Маша, молчавшая почти весь вечер, задержалась с Зарудным у дороги, неожиданно притянула его к себе и быстро, словно виновато, поцеловала в щеку холодными губами. Не успел он выпрямиться и справиться с каким-то странным чувством неловкости, Маша уже сбежала на дорогу и присоединилась к офицерам.

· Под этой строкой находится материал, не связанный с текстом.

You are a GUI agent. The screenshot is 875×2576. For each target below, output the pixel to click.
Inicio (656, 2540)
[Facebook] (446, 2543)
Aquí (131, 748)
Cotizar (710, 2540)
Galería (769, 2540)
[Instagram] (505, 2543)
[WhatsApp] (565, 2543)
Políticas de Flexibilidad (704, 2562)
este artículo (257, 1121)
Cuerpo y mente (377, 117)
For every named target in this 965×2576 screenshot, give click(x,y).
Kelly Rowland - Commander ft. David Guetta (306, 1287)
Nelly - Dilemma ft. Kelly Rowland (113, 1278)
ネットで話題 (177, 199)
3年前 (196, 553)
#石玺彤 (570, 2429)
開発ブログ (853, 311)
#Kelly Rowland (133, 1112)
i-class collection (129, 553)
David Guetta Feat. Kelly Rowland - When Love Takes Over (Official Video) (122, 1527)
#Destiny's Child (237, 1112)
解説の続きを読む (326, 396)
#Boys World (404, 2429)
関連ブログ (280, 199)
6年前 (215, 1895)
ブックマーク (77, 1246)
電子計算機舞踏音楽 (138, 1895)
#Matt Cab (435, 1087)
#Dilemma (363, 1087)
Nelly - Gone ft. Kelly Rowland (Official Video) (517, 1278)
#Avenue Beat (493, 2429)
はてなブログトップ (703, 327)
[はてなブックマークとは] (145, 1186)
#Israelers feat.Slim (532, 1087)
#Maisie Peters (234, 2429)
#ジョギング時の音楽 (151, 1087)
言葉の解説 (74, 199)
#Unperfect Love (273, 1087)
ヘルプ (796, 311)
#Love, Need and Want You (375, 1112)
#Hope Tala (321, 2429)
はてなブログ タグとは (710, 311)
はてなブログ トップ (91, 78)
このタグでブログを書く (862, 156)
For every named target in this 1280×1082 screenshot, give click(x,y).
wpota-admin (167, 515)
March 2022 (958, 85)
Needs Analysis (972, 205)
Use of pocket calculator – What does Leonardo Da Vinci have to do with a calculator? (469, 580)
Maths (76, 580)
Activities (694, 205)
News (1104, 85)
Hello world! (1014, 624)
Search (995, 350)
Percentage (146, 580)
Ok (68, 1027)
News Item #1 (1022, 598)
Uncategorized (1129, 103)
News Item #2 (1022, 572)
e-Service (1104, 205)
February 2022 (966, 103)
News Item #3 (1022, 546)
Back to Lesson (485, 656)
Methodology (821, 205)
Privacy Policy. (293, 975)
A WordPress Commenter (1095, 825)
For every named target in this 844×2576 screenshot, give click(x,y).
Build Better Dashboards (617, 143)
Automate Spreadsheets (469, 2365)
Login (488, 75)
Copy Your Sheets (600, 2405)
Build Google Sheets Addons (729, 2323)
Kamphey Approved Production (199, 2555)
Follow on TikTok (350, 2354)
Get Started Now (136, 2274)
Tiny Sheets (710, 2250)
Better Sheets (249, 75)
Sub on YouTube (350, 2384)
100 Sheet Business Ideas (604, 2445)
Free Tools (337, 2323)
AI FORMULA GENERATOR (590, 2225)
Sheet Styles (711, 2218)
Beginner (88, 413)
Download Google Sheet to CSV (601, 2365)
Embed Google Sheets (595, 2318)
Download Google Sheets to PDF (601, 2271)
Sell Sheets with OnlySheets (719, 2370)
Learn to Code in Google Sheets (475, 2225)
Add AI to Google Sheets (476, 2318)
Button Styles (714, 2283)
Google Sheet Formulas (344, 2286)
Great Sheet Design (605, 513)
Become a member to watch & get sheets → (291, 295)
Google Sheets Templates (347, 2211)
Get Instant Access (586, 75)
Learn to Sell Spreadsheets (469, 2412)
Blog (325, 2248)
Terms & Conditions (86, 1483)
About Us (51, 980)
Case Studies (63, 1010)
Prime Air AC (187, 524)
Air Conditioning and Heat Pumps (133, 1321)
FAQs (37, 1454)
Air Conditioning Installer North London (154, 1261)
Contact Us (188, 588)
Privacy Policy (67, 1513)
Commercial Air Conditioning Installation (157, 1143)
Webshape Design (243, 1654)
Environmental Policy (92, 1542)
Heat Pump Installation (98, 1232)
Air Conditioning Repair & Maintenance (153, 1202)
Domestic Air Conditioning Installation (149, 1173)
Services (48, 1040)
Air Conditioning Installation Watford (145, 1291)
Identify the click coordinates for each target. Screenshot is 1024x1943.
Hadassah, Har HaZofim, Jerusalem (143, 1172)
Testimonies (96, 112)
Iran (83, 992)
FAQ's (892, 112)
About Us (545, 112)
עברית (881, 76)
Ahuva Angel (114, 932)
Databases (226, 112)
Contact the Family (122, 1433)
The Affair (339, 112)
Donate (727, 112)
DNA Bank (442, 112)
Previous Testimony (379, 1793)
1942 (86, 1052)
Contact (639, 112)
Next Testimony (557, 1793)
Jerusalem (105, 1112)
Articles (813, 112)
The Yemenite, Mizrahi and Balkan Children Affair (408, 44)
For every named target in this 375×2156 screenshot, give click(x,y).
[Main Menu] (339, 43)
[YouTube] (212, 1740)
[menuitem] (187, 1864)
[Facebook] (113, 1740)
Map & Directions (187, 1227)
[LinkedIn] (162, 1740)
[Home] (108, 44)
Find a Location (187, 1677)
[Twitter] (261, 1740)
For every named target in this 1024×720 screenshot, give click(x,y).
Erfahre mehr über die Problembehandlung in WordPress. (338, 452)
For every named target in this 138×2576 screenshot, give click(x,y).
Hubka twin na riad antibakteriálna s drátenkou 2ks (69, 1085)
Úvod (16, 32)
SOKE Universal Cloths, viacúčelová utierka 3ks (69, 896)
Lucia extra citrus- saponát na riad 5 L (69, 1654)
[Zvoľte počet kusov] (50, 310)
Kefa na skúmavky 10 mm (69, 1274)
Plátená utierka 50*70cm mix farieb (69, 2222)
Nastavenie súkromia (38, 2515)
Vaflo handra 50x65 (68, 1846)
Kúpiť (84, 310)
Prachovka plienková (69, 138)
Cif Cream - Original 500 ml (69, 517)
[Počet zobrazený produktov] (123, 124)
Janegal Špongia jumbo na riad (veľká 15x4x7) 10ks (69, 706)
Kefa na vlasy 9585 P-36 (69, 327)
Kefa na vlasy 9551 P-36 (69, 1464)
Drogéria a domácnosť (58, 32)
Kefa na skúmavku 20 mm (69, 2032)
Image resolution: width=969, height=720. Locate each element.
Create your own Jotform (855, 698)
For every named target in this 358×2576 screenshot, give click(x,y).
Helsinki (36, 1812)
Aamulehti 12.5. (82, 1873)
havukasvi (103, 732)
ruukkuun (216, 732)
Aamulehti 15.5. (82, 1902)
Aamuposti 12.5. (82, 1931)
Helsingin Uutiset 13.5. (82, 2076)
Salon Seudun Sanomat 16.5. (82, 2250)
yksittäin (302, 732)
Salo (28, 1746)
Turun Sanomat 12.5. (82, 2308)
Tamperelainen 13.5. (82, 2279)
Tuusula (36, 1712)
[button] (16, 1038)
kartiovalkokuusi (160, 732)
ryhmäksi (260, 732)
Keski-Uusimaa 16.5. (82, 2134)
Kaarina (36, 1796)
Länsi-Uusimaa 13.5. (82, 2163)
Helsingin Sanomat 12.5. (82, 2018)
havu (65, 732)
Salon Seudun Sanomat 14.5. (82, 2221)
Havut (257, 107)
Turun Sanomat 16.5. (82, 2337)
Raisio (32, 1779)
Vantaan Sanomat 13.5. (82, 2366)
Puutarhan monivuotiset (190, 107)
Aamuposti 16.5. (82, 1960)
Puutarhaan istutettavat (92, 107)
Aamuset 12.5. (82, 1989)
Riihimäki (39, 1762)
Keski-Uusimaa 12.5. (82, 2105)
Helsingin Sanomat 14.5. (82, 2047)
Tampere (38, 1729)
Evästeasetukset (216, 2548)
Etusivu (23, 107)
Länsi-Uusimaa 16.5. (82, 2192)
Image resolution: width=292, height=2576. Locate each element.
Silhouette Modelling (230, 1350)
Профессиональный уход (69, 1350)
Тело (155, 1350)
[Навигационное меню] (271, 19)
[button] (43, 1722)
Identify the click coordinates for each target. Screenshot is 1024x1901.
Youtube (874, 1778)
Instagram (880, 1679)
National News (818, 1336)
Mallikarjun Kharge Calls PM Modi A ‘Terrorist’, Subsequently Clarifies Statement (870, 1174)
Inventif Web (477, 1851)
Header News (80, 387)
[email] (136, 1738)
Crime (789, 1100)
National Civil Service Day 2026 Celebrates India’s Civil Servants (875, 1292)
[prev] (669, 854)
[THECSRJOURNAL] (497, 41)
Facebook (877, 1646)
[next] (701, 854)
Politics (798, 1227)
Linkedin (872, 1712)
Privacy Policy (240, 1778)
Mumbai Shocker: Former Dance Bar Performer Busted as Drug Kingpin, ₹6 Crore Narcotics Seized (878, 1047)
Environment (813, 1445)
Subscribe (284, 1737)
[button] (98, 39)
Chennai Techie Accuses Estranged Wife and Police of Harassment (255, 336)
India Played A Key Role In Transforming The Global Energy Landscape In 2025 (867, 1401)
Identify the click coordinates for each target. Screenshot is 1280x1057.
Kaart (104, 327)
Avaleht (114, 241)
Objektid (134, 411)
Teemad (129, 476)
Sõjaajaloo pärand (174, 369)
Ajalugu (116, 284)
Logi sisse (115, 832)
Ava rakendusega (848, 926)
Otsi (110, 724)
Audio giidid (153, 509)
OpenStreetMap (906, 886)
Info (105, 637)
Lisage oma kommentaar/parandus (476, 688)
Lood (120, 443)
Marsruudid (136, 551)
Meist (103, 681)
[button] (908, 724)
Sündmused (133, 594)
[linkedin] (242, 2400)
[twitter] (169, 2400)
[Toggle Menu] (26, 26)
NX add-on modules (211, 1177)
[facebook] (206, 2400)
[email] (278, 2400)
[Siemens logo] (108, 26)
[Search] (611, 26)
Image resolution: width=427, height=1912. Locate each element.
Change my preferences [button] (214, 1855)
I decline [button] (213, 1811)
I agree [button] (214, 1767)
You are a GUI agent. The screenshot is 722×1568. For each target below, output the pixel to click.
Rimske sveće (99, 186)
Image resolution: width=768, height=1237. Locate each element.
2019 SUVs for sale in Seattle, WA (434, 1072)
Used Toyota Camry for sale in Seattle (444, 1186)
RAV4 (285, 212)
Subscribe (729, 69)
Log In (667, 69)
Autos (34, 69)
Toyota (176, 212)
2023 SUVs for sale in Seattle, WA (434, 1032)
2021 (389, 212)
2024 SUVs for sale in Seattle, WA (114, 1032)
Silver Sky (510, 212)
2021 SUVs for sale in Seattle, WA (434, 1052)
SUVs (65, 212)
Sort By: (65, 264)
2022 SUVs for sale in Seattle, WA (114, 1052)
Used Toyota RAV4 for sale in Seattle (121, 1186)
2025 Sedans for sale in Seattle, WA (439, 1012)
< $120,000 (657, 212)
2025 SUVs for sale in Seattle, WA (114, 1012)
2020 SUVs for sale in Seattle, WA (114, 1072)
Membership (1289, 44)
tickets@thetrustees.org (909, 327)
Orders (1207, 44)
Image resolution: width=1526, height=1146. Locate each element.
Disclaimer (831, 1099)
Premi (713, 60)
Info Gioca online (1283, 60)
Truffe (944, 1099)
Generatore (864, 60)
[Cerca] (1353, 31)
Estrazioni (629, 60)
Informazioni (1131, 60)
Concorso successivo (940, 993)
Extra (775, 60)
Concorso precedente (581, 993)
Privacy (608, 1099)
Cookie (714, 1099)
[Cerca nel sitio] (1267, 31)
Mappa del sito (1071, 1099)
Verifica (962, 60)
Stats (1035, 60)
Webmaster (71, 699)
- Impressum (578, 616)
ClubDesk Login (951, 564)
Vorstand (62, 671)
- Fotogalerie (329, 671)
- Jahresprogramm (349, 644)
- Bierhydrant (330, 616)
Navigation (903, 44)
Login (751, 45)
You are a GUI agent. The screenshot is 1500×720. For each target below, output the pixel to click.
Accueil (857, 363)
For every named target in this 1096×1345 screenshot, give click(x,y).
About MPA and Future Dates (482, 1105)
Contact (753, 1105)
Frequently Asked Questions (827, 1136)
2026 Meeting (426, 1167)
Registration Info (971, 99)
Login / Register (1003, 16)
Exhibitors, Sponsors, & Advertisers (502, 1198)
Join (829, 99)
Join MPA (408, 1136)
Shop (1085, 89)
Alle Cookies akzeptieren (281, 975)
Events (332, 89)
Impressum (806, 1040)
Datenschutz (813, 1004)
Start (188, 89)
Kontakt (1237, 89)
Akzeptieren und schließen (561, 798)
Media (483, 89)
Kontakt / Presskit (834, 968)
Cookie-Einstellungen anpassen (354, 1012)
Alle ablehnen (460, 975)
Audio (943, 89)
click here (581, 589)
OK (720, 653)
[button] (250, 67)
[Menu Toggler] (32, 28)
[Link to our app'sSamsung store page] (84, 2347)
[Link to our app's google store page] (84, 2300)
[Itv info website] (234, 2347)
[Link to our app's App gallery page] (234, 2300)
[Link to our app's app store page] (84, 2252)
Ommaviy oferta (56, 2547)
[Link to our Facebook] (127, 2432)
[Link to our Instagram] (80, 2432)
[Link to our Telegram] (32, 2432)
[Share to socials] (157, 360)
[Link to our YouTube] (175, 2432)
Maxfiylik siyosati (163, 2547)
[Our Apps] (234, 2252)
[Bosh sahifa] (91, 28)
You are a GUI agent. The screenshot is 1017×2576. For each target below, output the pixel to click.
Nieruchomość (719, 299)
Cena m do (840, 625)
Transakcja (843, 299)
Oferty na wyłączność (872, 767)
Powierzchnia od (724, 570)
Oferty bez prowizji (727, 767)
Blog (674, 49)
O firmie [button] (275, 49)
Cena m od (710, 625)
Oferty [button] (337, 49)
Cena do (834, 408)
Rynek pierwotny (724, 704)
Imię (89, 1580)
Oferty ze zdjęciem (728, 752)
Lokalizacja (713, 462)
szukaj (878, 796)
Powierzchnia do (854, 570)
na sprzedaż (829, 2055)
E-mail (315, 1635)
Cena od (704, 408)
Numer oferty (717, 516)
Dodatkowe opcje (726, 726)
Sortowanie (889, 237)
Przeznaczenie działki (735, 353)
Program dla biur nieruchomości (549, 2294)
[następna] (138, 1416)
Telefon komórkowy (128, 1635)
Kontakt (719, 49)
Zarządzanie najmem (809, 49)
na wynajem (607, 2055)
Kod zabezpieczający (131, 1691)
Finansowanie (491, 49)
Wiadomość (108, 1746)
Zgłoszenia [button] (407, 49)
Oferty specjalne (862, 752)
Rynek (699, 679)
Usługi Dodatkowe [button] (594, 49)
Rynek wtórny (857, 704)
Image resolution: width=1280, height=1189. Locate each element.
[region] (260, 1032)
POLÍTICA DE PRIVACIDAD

Зарудный долго стоял на пригорке, наблюдая за фигурами, уходившими все глубже и глубже в нескончаемый белый овраг.
II
Утром следующего дня на открытой площадке у двора Завойко собралось множество петропавловцев и приезжих офицеров, — новичкам было особенно любопытно посмотреть на большой зимний выезд. Унтер-офицеры и писаря нагружали нарты провизией, лопатами, семенами огородных растений, каюры расхаживали у нарт, а суетливые подростки давно утрамбовали снег на наклонной площадке у серого дощатого забора. День начинался спокойный, тихий. Такие дни не редкость в этом уголке Камчатки, заботливо прикрытом горами. Но стоит перевалить за сопки, спуститься в долину реки Камчатки и картина резко меняется: холодные ветры перехватывают дыхание, секут кожу, заставляют падать ртуть в термометре.
Старик Кирилл с раннего утра вертелся около каюров — молодых, неразговорчивых камчадалов, тревожно посматривая на небо и донимая их советами.
— Гляди-ка мне, — говорил он уже не в первый раз невозмутимому каюру, — не гони споначалу собак: собаке роздых нужен, пока она не вбежалась. Собака в человеке спокойствие любит, разумность. Ты ей споначалу роздых дай, потом она сама понесет, что олень. А не дашь роздыху — запалится, обезножит.
— Хорошо, дедка-а, — протяжно отвечал каюр.
— Может, какой барин и прикажет: "Гони!" — бубнил старик, — а ты знай свое дело, дай собаке роздых. Помни, кого везешь, окаянный!
Кирилл недоверчиво осмотрел упряжки, попробовал рукой стоячий баран нарт, хорошо ли укреплен; постучал по копыльям, посматривая в один глаз из-под косматой брови на озорных мальчишек. Он уверял, что концы остолов длинных заостренных шестов — притупились и при спуске с горы ими не остановить нарты.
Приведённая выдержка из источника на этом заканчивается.